> [STATED GOAL]: Pull out each line of the records below that contains the word "Progress". Copy those lines in full.

Data for locating words and elements:
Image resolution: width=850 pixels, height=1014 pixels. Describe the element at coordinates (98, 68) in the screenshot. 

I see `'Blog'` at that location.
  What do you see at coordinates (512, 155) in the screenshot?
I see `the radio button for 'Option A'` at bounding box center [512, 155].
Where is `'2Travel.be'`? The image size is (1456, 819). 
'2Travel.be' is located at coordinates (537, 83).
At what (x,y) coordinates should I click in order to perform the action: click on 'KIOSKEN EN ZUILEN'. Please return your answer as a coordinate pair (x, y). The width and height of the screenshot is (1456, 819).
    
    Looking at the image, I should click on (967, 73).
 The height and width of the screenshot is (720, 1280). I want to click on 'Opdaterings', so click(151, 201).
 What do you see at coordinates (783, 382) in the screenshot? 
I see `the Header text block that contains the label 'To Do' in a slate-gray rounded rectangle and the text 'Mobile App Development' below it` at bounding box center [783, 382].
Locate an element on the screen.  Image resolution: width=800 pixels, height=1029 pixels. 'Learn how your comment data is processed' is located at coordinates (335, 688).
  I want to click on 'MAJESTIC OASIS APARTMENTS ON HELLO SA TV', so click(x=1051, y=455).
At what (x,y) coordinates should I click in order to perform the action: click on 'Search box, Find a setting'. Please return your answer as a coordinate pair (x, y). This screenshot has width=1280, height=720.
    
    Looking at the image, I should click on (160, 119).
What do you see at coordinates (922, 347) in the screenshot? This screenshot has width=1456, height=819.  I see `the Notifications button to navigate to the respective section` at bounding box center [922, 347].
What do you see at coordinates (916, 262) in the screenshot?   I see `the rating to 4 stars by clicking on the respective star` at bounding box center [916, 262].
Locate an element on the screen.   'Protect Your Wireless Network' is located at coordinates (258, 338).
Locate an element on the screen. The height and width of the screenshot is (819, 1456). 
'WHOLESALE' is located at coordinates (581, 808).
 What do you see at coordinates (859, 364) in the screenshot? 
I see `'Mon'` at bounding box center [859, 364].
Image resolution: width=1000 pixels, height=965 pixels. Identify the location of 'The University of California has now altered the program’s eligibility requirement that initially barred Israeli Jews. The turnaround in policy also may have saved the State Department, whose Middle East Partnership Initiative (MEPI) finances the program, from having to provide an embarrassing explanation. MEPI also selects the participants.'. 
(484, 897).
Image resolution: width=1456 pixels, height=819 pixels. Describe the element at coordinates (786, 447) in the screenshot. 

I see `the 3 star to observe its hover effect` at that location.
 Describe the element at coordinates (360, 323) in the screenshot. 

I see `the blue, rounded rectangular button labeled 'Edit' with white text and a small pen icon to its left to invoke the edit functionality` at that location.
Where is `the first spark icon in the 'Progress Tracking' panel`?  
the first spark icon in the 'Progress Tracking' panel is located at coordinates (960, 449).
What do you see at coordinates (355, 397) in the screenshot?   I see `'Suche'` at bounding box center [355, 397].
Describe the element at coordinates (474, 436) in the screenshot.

> [THE RESPONSE]:
Where is `the first spark icon in the 'Progress Tracking' panel`?  
the first spark icon in the 'Progress Tracking' panel is located at coordinates (960, 449).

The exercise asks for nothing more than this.